- **Exercise**: From the data below, please reproduce exactly everything from the line that contains "Click the Media Player play logo icon" down to the line that contains "Click the Export", with both ends included.
--------
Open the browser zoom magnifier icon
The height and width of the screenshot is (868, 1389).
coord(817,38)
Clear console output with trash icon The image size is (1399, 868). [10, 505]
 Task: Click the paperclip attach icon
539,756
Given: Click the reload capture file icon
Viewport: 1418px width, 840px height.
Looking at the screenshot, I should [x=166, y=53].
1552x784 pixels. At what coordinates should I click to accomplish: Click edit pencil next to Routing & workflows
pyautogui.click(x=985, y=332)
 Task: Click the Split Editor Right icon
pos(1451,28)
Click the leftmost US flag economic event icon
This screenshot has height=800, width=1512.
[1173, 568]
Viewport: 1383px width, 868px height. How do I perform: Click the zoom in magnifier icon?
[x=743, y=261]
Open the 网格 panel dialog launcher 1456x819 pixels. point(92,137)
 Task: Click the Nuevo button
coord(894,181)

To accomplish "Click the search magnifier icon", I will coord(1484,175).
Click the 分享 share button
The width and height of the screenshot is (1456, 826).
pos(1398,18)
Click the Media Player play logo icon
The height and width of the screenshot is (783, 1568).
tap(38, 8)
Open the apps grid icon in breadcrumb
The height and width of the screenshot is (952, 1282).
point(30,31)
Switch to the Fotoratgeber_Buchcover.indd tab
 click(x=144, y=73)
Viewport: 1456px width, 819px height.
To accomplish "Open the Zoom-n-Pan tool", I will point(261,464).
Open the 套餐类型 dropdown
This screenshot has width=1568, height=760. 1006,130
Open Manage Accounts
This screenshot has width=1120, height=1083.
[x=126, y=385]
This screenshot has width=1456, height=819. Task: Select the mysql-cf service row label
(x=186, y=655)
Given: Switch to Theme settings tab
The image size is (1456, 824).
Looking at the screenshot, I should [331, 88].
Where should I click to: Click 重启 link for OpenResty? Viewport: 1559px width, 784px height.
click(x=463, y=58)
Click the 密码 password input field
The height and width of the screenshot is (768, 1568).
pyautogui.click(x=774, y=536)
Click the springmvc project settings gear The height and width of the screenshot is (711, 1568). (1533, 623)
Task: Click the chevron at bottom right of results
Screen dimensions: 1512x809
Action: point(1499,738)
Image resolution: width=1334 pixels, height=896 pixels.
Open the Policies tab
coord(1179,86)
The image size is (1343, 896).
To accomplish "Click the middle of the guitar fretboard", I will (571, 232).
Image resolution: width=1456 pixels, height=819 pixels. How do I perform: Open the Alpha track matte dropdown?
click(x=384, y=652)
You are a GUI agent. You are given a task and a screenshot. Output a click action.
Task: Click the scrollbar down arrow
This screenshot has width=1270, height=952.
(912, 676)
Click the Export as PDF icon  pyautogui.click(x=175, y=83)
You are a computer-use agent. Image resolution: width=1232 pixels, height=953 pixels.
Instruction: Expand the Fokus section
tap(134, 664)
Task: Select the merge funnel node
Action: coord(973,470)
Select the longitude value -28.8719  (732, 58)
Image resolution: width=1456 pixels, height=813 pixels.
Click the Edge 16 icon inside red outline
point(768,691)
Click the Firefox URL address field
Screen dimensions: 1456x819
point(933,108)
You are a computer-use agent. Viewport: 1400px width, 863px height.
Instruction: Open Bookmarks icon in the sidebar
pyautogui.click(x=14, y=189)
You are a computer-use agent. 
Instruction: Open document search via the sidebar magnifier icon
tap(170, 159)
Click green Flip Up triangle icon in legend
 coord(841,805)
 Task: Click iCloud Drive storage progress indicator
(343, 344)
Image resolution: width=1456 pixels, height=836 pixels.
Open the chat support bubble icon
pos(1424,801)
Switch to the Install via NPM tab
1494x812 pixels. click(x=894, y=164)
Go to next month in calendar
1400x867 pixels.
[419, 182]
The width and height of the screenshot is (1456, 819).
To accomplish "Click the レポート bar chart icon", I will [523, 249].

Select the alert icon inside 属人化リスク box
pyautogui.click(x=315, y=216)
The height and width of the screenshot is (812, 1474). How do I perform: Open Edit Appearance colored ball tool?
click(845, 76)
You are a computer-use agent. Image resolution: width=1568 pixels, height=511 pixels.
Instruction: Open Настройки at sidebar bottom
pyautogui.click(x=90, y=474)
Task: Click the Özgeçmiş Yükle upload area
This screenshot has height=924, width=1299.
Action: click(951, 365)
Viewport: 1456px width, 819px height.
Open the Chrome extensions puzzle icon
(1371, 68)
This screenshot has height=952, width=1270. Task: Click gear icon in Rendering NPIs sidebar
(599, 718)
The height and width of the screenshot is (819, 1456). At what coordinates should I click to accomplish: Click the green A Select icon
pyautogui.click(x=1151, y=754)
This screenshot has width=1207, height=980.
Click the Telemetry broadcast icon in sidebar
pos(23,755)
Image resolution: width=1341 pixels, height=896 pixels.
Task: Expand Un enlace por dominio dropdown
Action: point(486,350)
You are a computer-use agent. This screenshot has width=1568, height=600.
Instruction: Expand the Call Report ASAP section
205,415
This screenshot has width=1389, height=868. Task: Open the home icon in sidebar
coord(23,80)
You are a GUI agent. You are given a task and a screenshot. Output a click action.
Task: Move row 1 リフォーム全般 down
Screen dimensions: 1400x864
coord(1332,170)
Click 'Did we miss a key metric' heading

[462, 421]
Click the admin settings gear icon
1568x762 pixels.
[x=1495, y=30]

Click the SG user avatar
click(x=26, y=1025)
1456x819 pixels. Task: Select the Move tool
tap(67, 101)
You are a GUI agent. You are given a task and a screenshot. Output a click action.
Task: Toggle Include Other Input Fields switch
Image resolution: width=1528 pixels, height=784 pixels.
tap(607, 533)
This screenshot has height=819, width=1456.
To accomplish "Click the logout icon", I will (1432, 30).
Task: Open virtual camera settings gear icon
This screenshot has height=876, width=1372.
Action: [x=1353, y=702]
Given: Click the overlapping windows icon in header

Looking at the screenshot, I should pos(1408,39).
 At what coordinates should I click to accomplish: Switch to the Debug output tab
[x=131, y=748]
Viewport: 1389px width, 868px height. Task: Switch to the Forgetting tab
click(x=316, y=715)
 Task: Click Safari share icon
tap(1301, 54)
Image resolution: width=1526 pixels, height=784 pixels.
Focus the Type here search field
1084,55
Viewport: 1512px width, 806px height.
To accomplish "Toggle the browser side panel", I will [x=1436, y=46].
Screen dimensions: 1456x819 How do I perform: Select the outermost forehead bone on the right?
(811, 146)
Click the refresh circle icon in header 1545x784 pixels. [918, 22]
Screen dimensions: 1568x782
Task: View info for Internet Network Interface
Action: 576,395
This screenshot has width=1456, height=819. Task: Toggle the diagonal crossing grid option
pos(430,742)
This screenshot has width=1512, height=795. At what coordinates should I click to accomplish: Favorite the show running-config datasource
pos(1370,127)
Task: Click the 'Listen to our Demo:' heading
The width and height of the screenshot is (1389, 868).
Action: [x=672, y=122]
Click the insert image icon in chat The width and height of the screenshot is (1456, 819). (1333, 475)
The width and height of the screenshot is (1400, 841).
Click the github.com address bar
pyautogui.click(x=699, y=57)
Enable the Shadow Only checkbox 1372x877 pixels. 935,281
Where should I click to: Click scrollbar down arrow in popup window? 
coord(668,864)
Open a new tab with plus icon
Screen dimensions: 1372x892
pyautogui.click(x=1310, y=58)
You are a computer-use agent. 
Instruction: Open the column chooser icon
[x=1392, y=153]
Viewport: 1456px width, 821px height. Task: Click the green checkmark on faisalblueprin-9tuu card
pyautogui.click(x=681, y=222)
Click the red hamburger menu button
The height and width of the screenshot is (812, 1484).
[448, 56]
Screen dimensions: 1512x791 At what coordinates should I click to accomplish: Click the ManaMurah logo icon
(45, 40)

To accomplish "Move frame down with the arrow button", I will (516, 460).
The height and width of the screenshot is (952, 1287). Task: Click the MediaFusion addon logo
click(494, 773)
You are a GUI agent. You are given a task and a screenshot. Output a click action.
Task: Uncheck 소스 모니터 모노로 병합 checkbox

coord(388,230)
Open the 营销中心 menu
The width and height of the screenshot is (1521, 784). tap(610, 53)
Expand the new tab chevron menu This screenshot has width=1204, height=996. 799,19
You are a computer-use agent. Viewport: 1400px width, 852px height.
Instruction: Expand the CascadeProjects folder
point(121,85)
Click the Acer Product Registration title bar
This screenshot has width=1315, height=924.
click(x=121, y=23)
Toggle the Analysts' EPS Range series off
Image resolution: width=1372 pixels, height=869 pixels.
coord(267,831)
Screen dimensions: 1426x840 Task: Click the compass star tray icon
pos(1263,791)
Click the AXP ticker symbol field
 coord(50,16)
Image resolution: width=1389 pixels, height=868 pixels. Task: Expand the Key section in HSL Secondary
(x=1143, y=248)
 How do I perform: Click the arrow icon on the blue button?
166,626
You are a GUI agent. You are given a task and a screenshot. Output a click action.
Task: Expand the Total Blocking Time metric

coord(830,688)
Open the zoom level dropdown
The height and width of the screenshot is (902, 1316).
--------
- **Answer section**:
Click the Media Player play logo icon
The height and width of the screenshot is (783, 1568).
tap(38, 8)
Open the apps grid icon in breadcrumb
The height and width of the screenshot is (952, 1282).
point(30,31)
Switch to the Fotoratgeber_Buchcover.indd tab
 click(x=144, y=73)
Viewport: 1456px width, 819px height.
To accomplish "Open the Zoom-n-Pan tool", I will point(261,464).
Open the 套餐类型 dropdown
This screenshot has width=1568, height=760. 1006,130
Open Manage Accounts
This screenshot has width=1120, height=1083.
[x=126, y=385]
This screenshot has width=1456, height=819. Task: Select the mysql-cf service row label
(x=186, y=655)
Given: Switch to Theme settings tab
The image size is (1456, 824).
Looking at the screenshot, I should [331, 88].
Where should I click to: Click 重启 link for OpenResty? Viewport: 1559px width, 784px height.
click(x=463, y=58)
Click the 密码 password input field
The height and width of the screenshot is (768, 1568).
pyautogui.click(x=774, y=536)
Click the springmvc project settings gear The height and width of the screenshot is (711, 1568). (1533, 623)
Task: Click the chevron at bottom right of results
Screen dimensions: 1512x809
Action: point(1499,738)
Image resolution: width=1334 pixels, height=896 pixels.
Open the Policies tab
coord(1179,86)
The image size is (1343, 896).
To accomplish "Click the middle of the guitar fretboard", I will (571, 232).
Image resolution: width=1456 pixels, height=819 pixels. How do I perform: Open the Alpha track matte dropdown?
click(x=384, y=652)
You are a GUI agent. You are given a task and a screenshot. Output a click action.
Task: Click the scrollbar down arrow
This screenshot has width=1270, height=952.
(912, 676)
Click the Export as PDF icon  pyautogui.click(x=175, y=83)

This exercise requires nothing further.